El ordenamiento constitucional dominicano se inscribe en la tradición del liberalismo democrático que se proclama Estado Social y Democrático de Derecho.
En términos concretos esto quiere decir que consigna en su Constitución la alianza entre la libertad individual, los derechos sociales y el derecho a la propiedad.
Este pacto institucional es feliz porque existe una relación indisoluble entre la libertad personal y el derecho a beneficiarse del esfuerzo propio. Sin autonomía material no puede existir libertad política, y viceversa.
Es por ello por lo que, en situaciones normales, el Estado no puede despojar a los ciudadanos de sus bienes y debe, además, respetar la presunción de legalidad de éstos. Si los bienes de una persona se presumen ilícitos, entonces el Estado tiene el poder de impedirle una vida digna.
Hasta ahora, y a pesar de sus deficiencias institucionales, la República Dominicana reconoce el derecho a la propiedad. Esto pudiera cambiar si se aprueba el proyecto de Ley de Extinción de Dominio que cursa el Congreso Nacional. Por mucho que sus proponentes traten de disimularlo, ese proyecto implica una reconfiguración —para mal— del derecho a la propiedad.
Lo primero que hace es considerar como simple “afectado” “que afirma ser titular de un derecho” al propietario del bien que está sometido a la extinción de dominio.

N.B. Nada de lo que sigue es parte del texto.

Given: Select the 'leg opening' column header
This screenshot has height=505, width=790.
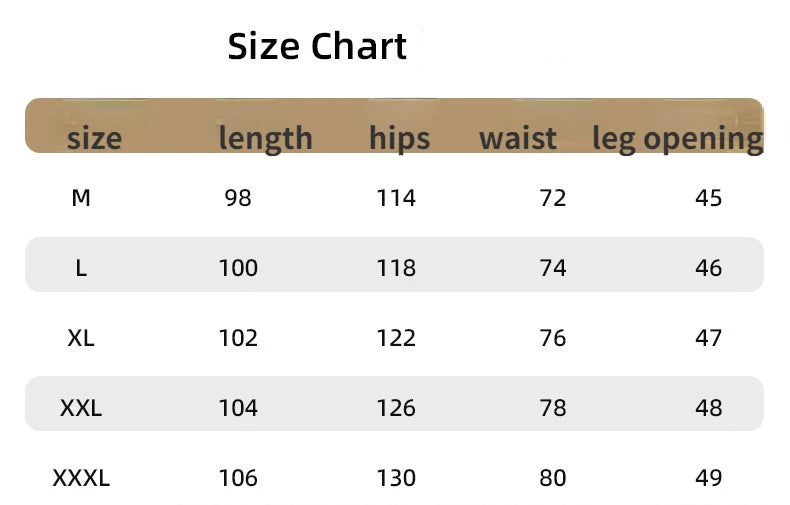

Es decir, los dominicanos ya no seríamos dueños de lo nuestro, sino que afirmaríamos ser dueño de lo nuestro.
Esto es pasar de ser propietario a simple guardián de la cosa ajena.
El proyecto también destruye el régimen de buena fe, que es el punto de encuentro entre el derecho a la propiedad y la presunción de inocencia.
Ahora, la adquisición del bien en conflicto podría ser considerada de mala fe incluso por cosas como no pagar oportunamente los impuestos de transferencia. Es decir, que el incumplimiento de una obligación tributaria ya no se sancionará solo con moras y recargos, sino que podría serlo con la pérdida integral de derechos sobre el bien.
También se degradará el valor de los títulos de propiedad inmobiliaria porque, incluso teniéndolos a mano, los propietarios serán simplemente “afectados” que “afirman ser titulares” de un derecho. A todo esto, se debe agregar que ahora, para considerarse adquirientes de buena fe no solo será necesario acudir a las instituciones de registro a verificar el estatus del inmueble, sino que deberá demostrar que no sabía que el vendedor lo había adquirido ilícitamente.
Espanta imaginarse el efecto que esto tendría en el mercado inmobiliario, en la inversión extranjera y en el turismo.
Además, es falso que no existan herramientas para recuperar los bienes fruto de la corrupción. En casos recientes se han recuperado cientos de millones de pesos y se han incautado bienes por mucho mayor valor. La lucha contra la corrupción no justifica el despojo de los derechos de la ciudadanía, sobre todo cuando en la actualidad existen mecanismos para perseguir los bienes. El derecho a la propiedad y la estabilidad económica que tanto esfuerzo nos ha costado no pueden ser sacrificados en el altar de una ley mal diseñada.